Morse wasn't really a high-poverty school, they said; it was full of Asian immigrants. It wasn't the Core Knowledge curriculum that accounted for Morse's success; any school with a strong "identity," one said, would succeed. The other compared schools with specified curricula to "McDonald's franchises."

What's going on here? Why the wish to deny an obvious success?

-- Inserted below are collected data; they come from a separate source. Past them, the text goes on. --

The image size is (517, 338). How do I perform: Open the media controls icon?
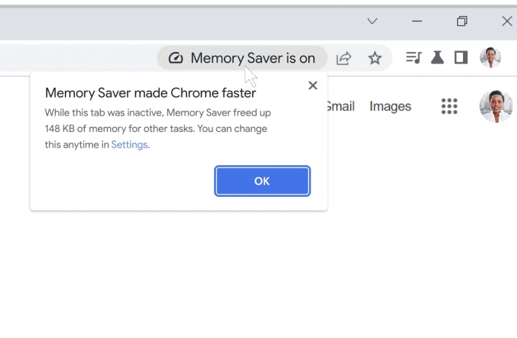413,57
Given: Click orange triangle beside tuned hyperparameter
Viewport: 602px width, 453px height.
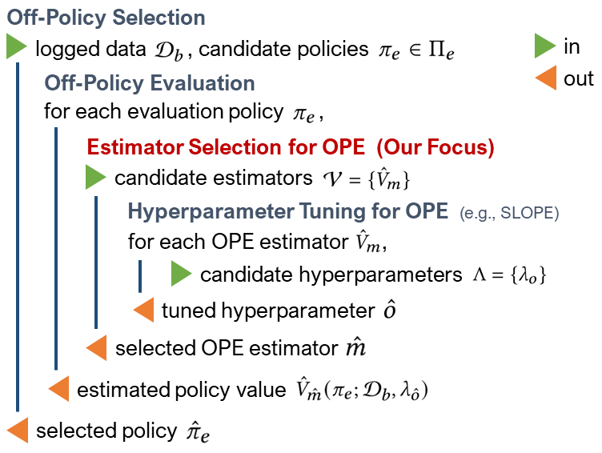Looking at the screenshot, I should [143, 310].
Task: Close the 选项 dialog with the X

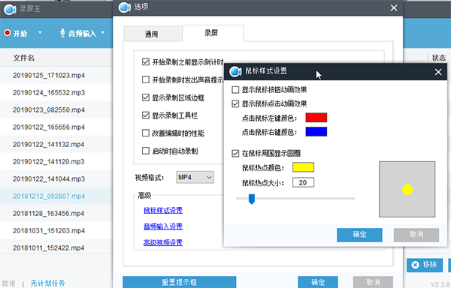Action: (x=394, y=8)
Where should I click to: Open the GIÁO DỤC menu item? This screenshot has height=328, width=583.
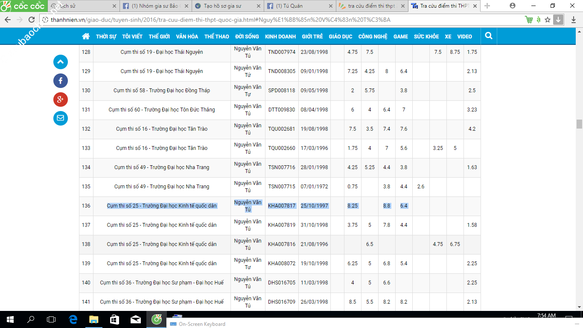click(340, 37)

We have known for at least the last 20 years that American children generally perform far worse than their peers in much of Europe or East Asia on a wide range of measurable academic skills, and that children in inner-city schools, specifically, suffer appallingly high rates of academic failure. The knowledge has produced a sense of national alarm; and the alarm, in turn, has provoked a great deal of research and experimentation. We know a lot more than we used to about what works. It has become plain, for example, that many of the progressive, "child-centered" practices now in favor just don't work as well as a more traditional focus on basic skills and a rigorous curriculum. In short, we know that some of the least romantic school practices work best.

But the pull of romanticism, especially on educators themselves, is very strong: We may well continue fighting the war over the classroom to the last child.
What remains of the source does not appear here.